Exploring Apache Lucene - Part 2: Search and Ranking

Tech Blog

March 7, 2023☕️☕️ 9 min read

In the last post Exploring Apache Lucene - Part 1: The Index, we took a deep dive to look at the building blocks of the Lucene index. Here is a quick recap of key points:

  • The Lucene index is built using an inverted index, a data structure that maps terms to their corresponding documents. In an inverted index, each term is associated with a list of documents that contain that term. This allows for fast lookups of documents that match a given term or set of terms.
  • The index is split into index segments, which contain a subset of documents, to allow for more efficient searching and a reduction in memory requirements. Segments are never modified in-place, so they can be cached easily by the filesystem. Segments can be searched concurrently lock-free, with no risk of race conditions. It also allows concurrent query execution.
  • It is not just about inverted indexes in Lucene. For example, doc values are a columnar data structure that stores the values of a field for each document in the index. It allows for fast lookups of field values without having to load the entire document - useful for efficient sorting and faceting.

Now let’s focus on what factors enable Lucene to be so effective at search and ranking, and how its design makes it suitable to run at scale. But let’s not forget that the true value of Lucene is its community - hundreds of developers who have committed to the project since it was open-sourced in 2001.

Index data structures

One of the key reasons for Lucene’s performance is its efficient use of data structures. Inverted index and doc values are effective for fast lookups for different query types, while index segments ensure efficient resource consumption and concurrent read access for queries. There are still more “tricks” that Lucene uses to optimize query performance.

Bitsets are used in Lucene to represent sets of documents that match a particular query. Bitsets use one bit to represent the presence or absence of a document in the set, which makes them very compact and efficient to use. Bitsets can also be applied to perform Boolean operations on sets of documents. For example, Lucene can leverage bitsets to efficiently perform OR, AND, and NOT operations, allowing complex queries to be executed quickly and efficiently. Moreover, bitsets are used to handle delete operations - documents in the segment as marked as deleted deleted - until the documents are actually removed during the segment merge.

Caches help to improve Lucene’s search performance. The field cache is used to cache field values across multiple documents, while the filter cache is used to cache the results of expensive filters. Filter caches are encoded as bitsets to determine which document match the filter. The query cache is used to cache the results of previously executed queries. If a subsequent query is found to be identical to a previously executed query, the cached result can be returned instead of executing the query again.

Lucene also uses finite-state transducers (FSTs) - they are compact and efficient data structures that allow for fast lookups of key-value pairs. It’s used for features like auto-suggest and spell-checking - Lucene uses the FST to efficiently look up all possible completions of the partially typed, or misspelled query. FSTs provide fast lookups of term frequencies, prefixes and other metadata associated with each term, useful in a variety of search-related operations. More about this data structure can be read in: Using Finite State Transducers in Lucene.

### Source material

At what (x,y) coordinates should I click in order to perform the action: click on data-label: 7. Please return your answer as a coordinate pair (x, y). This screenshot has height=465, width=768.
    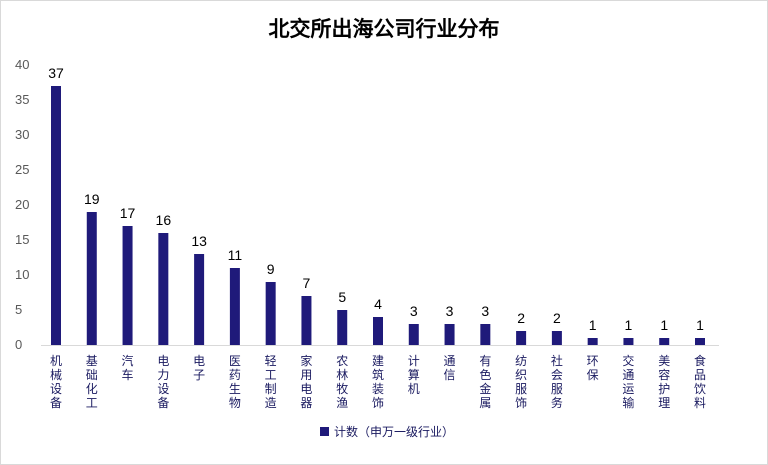
    Looking at the image, I should click on (307, 283).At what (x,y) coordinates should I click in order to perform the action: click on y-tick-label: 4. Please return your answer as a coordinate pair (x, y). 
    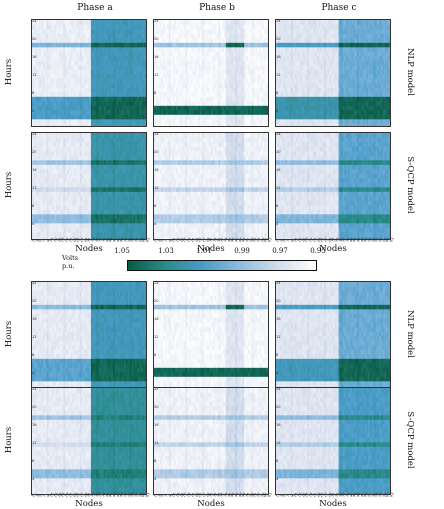
    Looking at the image, I should click on (33, 111).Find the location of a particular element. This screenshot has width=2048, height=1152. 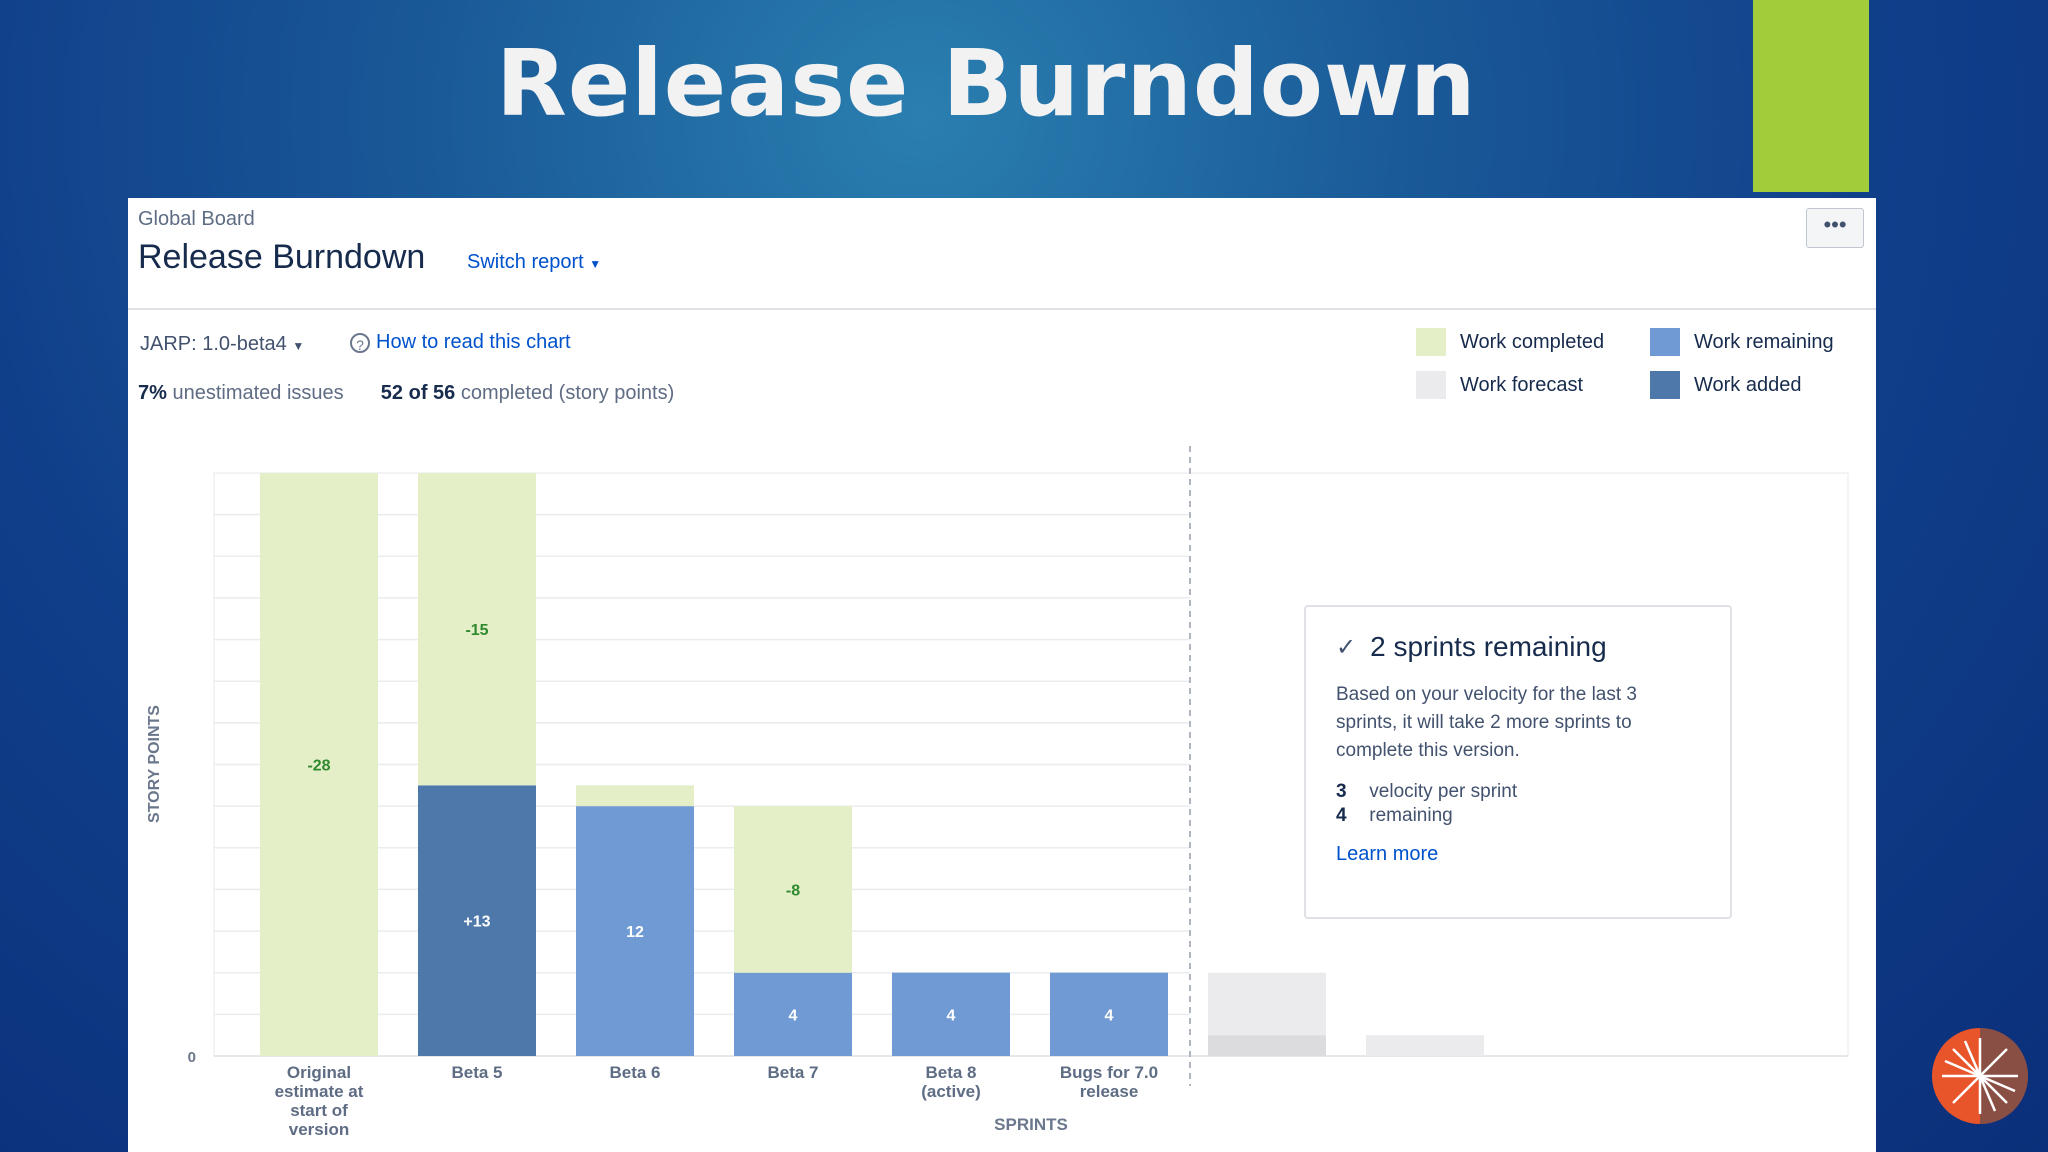

learn-more-link: Learn more is located at coordinates (1388, 854).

### List of tasks
1/ In the Lucene search and ranking post, what year was Lucene open-sourced?
2/ Name every type of cache described in the Lucene search and ranking post.

### Problem solutions
1/ 2001

2/ Field cache, filter cache, query cache